**TASK TO COMPLETE**
Output every entry exactly as written.

**MATERIAL SUPPLIED**
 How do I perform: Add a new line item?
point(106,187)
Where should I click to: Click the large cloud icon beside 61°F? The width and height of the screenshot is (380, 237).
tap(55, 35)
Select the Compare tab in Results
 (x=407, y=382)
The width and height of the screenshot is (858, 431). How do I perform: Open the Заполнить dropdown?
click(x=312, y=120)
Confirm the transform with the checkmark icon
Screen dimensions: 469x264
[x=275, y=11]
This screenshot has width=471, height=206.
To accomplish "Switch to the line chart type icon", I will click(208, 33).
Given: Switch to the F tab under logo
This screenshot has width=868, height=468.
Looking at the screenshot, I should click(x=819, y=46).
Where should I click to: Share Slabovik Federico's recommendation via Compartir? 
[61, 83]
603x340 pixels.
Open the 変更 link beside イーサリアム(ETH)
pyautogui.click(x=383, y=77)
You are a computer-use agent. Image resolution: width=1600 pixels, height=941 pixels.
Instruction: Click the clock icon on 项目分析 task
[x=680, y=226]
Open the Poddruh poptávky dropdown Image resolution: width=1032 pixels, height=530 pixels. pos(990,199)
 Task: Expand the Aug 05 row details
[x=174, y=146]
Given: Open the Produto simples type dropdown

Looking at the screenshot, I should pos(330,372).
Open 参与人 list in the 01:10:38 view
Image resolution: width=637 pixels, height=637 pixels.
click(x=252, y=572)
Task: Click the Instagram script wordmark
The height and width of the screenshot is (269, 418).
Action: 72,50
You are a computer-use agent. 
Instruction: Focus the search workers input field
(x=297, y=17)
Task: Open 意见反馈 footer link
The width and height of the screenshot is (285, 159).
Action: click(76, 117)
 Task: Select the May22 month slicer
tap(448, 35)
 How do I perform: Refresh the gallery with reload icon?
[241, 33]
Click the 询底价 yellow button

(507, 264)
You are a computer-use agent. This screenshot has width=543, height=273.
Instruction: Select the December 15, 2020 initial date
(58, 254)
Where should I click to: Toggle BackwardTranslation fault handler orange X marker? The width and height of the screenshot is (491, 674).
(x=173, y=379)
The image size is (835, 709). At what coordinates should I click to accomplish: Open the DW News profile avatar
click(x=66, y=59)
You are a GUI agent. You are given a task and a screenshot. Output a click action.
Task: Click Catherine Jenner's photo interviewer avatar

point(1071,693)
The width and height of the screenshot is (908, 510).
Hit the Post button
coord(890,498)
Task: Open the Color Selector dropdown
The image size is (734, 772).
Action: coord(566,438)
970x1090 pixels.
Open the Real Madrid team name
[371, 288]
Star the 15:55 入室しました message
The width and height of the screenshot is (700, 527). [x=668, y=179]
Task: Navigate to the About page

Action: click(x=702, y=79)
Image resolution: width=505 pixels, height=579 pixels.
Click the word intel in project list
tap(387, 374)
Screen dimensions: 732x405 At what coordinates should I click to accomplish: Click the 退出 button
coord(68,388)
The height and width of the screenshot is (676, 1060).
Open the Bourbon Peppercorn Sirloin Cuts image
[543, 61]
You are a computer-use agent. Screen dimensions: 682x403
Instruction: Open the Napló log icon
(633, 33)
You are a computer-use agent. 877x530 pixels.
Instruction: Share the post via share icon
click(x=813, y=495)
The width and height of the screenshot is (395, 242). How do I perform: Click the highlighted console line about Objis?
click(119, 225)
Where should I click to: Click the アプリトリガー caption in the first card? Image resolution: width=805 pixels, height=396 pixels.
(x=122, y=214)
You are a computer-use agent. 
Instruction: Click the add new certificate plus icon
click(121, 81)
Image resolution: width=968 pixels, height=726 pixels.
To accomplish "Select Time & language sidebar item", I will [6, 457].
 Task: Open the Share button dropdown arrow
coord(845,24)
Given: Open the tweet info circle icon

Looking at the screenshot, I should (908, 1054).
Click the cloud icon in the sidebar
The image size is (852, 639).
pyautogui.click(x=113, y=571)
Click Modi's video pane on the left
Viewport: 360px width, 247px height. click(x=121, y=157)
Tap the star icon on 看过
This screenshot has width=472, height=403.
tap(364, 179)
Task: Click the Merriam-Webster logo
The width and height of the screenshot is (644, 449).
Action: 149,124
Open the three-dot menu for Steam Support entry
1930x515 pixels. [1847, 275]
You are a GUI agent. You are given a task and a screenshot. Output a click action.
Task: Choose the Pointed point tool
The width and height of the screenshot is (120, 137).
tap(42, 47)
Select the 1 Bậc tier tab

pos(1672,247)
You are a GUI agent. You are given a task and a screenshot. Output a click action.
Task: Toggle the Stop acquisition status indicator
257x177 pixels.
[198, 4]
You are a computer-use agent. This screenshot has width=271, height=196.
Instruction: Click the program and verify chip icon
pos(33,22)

**EXPECTED ANSWER**
 How do I perform: Add a new line item?
point(106,187)
Where should I click to: Click the large cloud icon beside 61°F? The width and height of the screenshot is (380, 237).
tap(55, 35)
Select the Compare tab in Results
 (x=407, y=382)
The width and height of the screenshot is (858, 431). How do I perform: Open the Заполнить dropdown?
click(x=312, y=120)
Confirm the transform with the checkmark icon
Screen dimensions: 469x264
[x=275, y=11]
This screenshot has width=471, height=206.
To accomplish "Switch to the line chart type icon", I will click(208, 33).
Given: Switch to the F tab under logo
This screenshot has width=868, height=468.
Looking at the screenshot, I should click(x=819, y=46).
Where should I click to: Share Slabovik Federico's recommendation via Compartir? 
[61, 83]
603x340 pixels.
Open the 変更 link beside イーサリアム(ETH)
pyautogui.click(x=383, y=77)
You are a computer-use agent. Image resolution: width=1600 pixels, height=941 pixels.
Instruction: Click the clock icon on 项目分析 task
[x=680, y=226]
Open the Poddruh poptávky dropdown Image resolution: width=1032 pixels, height=530 pixels. pos(990,199)
 Task: Expand the Aug 05 row details
[x=174, y=146]
Given: Open the Produto simples type dropdown

Looking at the screenshot, I should pos(330,372).
Open 参与人 list in the 01:10:38 view
Image resolution: width=637 pixels, height=637 pixels.
click(x=252, y=572)
Task: Click the Instagram script wordmark
The height and width of the screenshot is (269, 418).
Action: 72,50
You are a computer-use agent. 
Instruction: Focus the search workers input field
(x=297, y=17)
Task: Open 意见反馈 footer link
The width and height of the screenshot is (285, 159).
Action: click(76, 117)
 Task: Select the May22 month slicer
tap(448, 35)
 How do I perform: Refresh the gallery with reload icon?
[241, 33]
Click the 询底价 yellow button

(507, 264)
You are a computer-use agent. This screenshot has width=543, height=273.
Instruction: Select the December 15, 2020 initial date
(58, 254)
Where should I click to: Toggle BackwardTranslation fault handler orange X marker? The width and height of the screenshot is (491, 674).
(x=173, y=379)
The image size is (835, 709). At what coordinates should I click to accomplish: Open the DW News profile avatar
click(x=66, y=59)
You are a GUI agent. You are given a task and a screenshot. Output a click action.
Task: Click Catherine Jenner's photo interviewer avatar

point(1071,693)
The width and height of the screenshot is (908, 510).
Hit the Post button
coord(890,498)
Task: Open the Color Selector dropdown
The image size is (734, 772).
Action: coord(566,438)
970x1090 pixels.
Open the Real Madrid team name
[371, 288]
Star the 15:55 入室しました message
The width and height of the screenshot is (700, 527). [x=668, y=179]
Task: Navigate to the About page

Action: click(x=702, y=79)
Image resolution: width=505 pixels, height=579 pixels.
Click the word intel in project list
tap(387, 374)
Screen dimensions: 732x405 At what coordinates should I click to accomplish: Click the 退出 button
coord(68,388)
The height and width of the screenshot is (676, 1060).
Open the Bourbon Peppercorn Sirloin Cuts image
[543, 61]
You are a computer-use agent. Screen dimensions: 682x403
Instruction: Open the Napló log icon
(633, 33)
You are a computer-use agent. 877x530 pixels.
Instruction: Share the post via share icon
click(x=813, y=495)
The width and height of the screenshot is (395, 242). How do I perform: Click the highlighted console line about Objis?
click(119, 225)
Where should I click to: Click the アプリトリガー caption in the first card? Image resolution: width=805 pixels, height=396 pixels.
(x=122, y=214)
You are a computer-use agent. 
Instruction: Click the add new certificate plus icon
click(121, 81)
Image resolution: width=968 pixels, height=726 pixels.
To accomplish "Select Time & language sidebar item", I will [6, 457].
 Task: Open the Share button dropdown arrow
coord(845,24)
Given: Open the tweet info circle icon

Looking at the screenshot, I should (908, 1054).
Click the cloud icon in the sidebar
The image size is (852, 639).
pyautogui.click(x=113, y=571)
Click Modi's video pane on the left
Viewport: 360px width, 247px height. click(x=121, y=157)
Tap the star icon on 看过
This screenshot has width=472, height=403.
tap(364, 179)
Task: Click the Merriam-Webster logo
The width and height of the screenshot is (644, 449).
Action: 149,124
Open the three-dot menu for Steam Support entry
1930x515 pixels. [1847, 275]
You are a GUI agent. You are given a task and a screenshot. Output a click action.
Task: Choose the Pointed point tool
The width and height of the screenshot is (120, 137).
tap(42, 47)
Select the 1 Bậc tier tab

pos(1672,247)
You are a GUI agent. You are given a task and a screenshot. Output a click action.
Task: Toggle the Stop acquisition status indicator
257x177 pixels.
[198, 4]
You are a computer-use agent. This screenshot has width=271, height=196.
Instruction: Click the program and verify chip icon
pos(33,22)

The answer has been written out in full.